The member-failure-options configuration statement enables you to configure how to handle traffic when a member interface fails. One option is to redistribute the traffic immediately among the other member interfaces. However, redistribution of traffic involves recalculating the hash tags, and might cause some disruption in traffic on all the member interfaces.
The other option is to configure the AMS to drop all traffic that is assigned to the failed member interface. With this you can optionally configure an interval, rejoin-timeout, for the AMS to wait for the failed interface to come back online after which the AMS can redistribute the traffic among other member interfaces. If the failed member interface comes back online before the configured wait time, traffic continues unaffected on all member interfaces, including the interface that has come back online and resumed the operations.
You can also control the rejoining of the failed interface when it comes back online. If you do not include the enable-rejoin statement in the member-failure-options configuration, the failed interface cannot rejoin the AMS when it comes back online. In such cases, you can manually rejoin that to the AMS by executing the request interfaces revert interface-name operational mode command.
The rejoin-timeout and enable-rejoin statements enable you to minimize traffic disruptions when member interfaces flap.
When member-failure-options are not configured, the default behavior is to drop member traffic with a rejoin timeout of 120 seconds.
The high-availability-options configuration enables you to designate one of the member interfaces as a backup interface. The backup interface does not participate in routing operations as long as it remains a backup interface. When a member interface fails, the backup interface handles the traffic assigned to the failed interface. When the failed interface comes back online, it becomes the new backup interface.

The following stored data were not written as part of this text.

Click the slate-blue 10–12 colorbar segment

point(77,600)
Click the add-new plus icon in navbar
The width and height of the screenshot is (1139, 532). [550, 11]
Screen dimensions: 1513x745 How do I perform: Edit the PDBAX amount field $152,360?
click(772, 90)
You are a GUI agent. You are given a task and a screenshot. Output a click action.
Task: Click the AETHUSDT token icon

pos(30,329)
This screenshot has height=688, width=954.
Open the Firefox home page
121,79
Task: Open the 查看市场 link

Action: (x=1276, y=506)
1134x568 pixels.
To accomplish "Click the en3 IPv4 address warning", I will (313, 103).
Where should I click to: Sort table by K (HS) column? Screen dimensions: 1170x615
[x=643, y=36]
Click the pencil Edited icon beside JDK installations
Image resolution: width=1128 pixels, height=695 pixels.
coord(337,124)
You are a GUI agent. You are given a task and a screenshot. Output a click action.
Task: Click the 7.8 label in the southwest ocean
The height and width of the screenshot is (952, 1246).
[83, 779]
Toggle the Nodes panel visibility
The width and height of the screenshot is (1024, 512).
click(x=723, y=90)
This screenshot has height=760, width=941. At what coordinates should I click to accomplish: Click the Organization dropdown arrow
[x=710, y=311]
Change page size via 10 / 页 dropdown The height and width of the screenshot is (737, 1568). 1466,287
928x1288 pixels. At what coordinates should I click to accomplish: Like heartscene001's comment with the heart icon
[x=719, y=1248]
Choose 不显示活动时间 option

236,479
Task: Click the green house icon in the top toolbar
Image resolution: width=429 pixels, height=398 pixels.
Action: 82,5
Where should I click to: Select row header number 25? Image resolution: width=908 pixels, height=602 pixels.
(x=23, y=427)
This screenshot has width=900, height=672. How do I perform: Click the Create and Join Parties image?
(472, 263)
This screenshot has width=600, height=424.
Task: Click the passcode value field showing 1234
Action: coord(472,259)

In a many-to-one configuration (N:1), a single backup interface supports all other member interfaces in the group. If any of the member interfaces fails, the backup interface takes over. In this stateless configuration, data is not synchronized between the backup interface and the other member interfaces.
When both member-failure-options and high-availability-options are configured for an AMS, the high-availability-options configuration takes precedence over the member-failure-options configuration. If a second failure occurs before the failed interface comes back online to be the new backup, the member-failure-options configuration takes effect.
Warm Standby Redundancy
Starting in Junos OS Release 19.3R2, the N:1 warm standby option is supported on the MX-SPC3 if you are running Next Gen Services. Each warm standby AMS interface contains two members; one member is the service interface you want to protect, called the primary interface, and one member is the secondary (backup) interface. The primary interface is the active interface and the backup interface does not handle any traffic unless the primary interface fails.
To configure warm standby on an AMS interface, you use the redundancy-options statement. You cannot use the load-balancing-options statement in a warm standby AMS interface.
To switch from the primary interface to the secondary interface, issue the request interface switchover amsN command.
To revert to the primary interface from the secondary interface, issue the request interface revert amsN command.